Heavy hearted reality of a tough job, rather funny if i do say so myself
There is a crack in the curtain that allows a solitary beam of pure annoying light to strike my eyes. The glory of the day is beating a tattoo on my retinas and I am helpless to resist its potent sting. Twist and turn as I may I cannot escape; the blanket is white and therefore weak before the glare. My arm while solid is small and uncomfortable upon my brow. There seems no escape to my torment my mind begins to broil in anger and resentment at these most unfortunate circumstances. And as I begin to steel myself for the inevitable discomfort of flinging myself out of bed to fix the bane of my sleep all is resolved. My wife picks up what she came for and closes the bedroom door, the resulting gust of cool air pushes the drapes back in place; and all is wonderful and right in the world.

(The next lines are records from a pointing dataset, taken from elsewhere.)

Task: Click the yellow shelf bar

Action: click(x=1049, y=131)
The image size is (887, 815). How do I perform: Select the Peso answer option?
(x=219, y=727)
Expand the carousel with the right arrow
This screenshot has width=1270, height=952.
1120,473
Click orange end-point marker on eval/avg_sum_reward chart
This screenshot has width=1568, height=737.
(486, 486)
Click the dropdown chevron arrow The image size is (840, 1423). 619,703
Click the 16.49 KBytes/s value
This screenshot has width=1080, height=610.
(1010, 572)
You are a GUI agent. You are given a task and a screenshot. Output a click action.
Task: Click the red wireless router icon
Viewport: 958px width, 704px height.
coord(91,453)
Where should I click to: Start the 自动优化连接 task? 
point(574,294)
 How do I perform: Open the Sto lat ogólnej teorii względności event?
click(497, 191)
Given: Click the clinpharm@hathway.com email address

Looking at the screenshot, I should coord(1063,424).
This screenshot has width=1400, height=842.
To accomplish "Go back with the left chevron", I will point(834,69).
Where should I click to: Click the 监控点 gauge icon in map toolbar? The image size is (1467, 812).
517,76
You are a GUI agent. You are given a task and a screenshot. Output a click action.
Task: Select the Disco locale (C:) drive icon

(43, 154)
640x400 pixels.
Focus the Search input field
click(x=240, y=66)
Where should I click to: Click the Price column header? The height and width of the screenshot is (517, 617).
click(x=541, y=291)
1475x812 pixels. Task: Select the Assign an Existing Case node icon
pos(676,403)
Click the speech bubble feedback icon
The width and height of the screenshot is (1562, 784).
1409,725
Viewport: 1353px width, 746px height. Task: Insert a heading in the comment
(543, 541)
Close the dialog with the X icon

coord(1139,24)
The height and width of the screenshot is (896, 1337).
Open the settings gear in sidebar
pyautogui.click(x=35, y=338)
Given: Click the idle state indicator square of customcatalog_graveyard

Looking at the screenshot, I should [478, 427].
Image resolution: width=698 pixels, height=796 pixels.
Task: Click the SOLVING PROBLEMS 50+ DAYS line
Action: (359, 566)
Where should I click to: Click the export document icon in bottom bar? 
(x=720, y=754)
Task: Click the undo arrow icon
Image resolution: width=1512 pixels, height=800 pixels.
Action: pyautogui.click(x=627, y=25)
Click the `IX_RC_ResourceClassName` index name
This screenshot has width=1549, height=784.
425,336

Short, sharp, bursts of irrational noise are echoing around the room. They are inescapable and quickly throwing the veil of sleep away from my mind. My tolerance and threshold are put to the test in mere seconds by this cacophony of agonizing noise. The decibels are rising and soon something must end either my sleep or the presence of the animal making those horrible squeaky barks. The dog is turning in tight circles and burning my brain with his insidious bellowing, I am readying myself for the certain obedience about to be taught when suddenly it happens. My wife enters the room and pets the dog on the head and asks him if he wants to go outside; the dog bounds gleefully out the door my wife smiles at my semi sleeping form and closes the door. Silence, complete and undiluted, enters the room as the door closes my mind lapses all too quickly into serene sleepy bliss, and all is wonderful and right in the world.